Goal of the exercise
Please reproduce the text below on personal mobile devices in surgical suites word for word, from start to finish.

Text shown

Ask yourself this question: If you were having surgery tomorrow, you would not expect your surgical team members to be checking their smart phones for texts and sending emails in your operating room, right? Having personal mobile devices in a surgical suite introduces a new distraction in an already complex, noisy, high-stakes environment. Rather than assuming that staff will not get the universal urge to check their latest updates, you can develop formal, written guidelines for the use of personal devices. Why? In order to:
- Clarify specific performance expectations, and when/how instances of noncompliance should be reported and addressed; and
- Emphasize that patient safety is the highest priority at all times.
Choosing the Right Risk Mitigation Strategy
Healthcare leaders who decide to limit use of personal mobile devices during work hours have multiple things to consider, including patient safety and the impact these guidelines may have on employee workflow.
One approach might include provisions such as prohibiting all personnel from bringing their personal devices into a surgical suite for high-risk cases that meet one or more of the following criteria, such as:
- All “emergency” (non-elective) cases
- Organ transplant cases
- All cases involving patients with an American Society of Anesthesiologists classification of IV or higher
- Interventional radiology and cardiac procedures (diagnostic and therapeutic)

The data
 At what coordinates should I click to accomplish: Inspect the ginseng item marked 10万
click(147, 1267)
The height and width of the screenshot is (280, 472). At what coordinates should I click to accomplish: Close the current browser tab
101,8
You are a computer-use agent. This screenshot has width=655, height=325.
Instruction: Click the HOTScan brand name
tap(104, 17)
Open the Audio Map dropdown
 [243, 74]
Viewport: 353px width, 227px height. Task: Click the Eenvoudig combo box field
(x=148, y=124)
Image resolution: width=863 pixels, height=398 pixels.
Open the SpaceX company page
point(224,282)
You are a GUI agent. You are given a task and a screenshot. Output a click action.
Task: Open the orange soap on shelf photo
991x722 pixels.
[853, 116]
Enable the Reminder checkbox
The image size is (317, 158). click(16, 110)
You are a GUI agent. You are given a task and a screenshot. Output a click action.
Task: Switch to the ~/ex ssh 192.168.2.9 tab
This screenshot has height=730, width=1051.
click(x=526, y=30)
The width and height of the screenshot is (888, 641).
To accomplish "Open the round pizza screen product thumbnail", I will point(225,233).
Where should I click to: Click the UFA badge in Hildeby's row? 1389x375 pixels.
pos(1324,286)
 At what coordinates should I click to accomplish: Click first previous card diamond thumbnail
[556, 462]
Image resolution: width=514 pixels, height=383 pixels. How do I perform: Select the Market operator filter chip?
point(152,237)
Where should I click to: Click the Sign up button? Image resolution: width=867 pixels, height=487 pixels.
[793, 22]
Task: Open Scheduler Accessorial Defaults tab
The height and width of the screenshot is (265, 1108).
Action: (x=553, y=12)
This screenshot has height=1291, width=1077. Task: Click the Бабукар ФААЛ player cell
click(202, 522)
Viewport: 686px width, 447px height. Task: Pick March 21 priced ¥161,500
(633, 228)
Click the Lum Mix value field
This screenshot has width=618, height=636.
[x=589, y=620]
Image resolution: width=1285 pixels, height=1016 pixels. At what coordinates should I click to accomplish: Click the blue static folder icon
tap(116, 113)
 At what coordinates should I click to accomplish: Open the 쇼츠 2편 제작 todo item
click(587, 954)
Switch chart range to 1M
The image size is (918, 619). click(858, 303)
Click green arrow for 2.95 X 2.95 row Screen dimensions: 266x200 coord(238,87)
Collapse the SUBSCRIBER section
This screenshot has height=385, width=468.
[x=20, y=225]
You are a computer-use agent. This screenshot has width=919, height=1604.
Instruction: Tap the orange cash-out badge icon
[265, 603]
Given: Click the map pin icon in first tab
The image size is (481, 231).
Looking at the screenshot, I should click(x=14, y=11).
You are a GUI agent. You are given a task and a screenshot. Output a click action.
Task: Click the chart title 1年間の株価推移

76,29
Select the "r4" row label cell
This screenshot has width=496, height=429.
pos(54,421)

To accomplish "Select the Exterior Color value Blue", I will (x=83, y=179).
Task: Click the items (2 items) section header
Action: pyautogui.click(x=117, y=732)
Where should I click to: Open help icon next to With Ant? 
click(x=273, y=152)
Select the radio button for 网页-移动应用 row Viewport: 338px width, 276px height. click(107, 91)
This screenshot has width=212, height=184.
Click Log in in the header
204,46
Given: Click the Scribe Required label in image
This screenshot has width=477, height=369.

Completed exercise
Ask yourself this question: If you were having surgery tomorrow, you would not expect your surgical team members to be checking their smart phones for texts and sending emails in your operating room, right? Having personal mobile devices in a surgical suite introduces a new distraction in an already complex, noisy, high-stakes environment. Rather than assuming that staff will not get the universal urge to check their latest updates, you can develop formal, written guidelines for the use of personal devices. Why? In order to:
- Clarify specific performance expectations, and when/how instances of noncompliance should be reported and addressed; and
- Emphasize that patient safety is the highest priority at all times.
Choosing the Right Risk Mitigation Strategy
Healthcare leaders who decide to limit use of personal mobile devices during work hours have multiple things to consider, including patient safety and the impact these guidelines may have on employee workflow.
One approach might include provisions such as prohibiting all personnel from bringing their personal devices into a surgical suite for high-risk cases that meet one or more of the following criteria, such as:
- All “emergency” (non-elective) cases
- Organ transplant cases
- All cases involving patients with an American Society of Anesthesiologists classification of IV or higher
- Interventional radiology and cardiac procedures (diagnostic and therapeutic)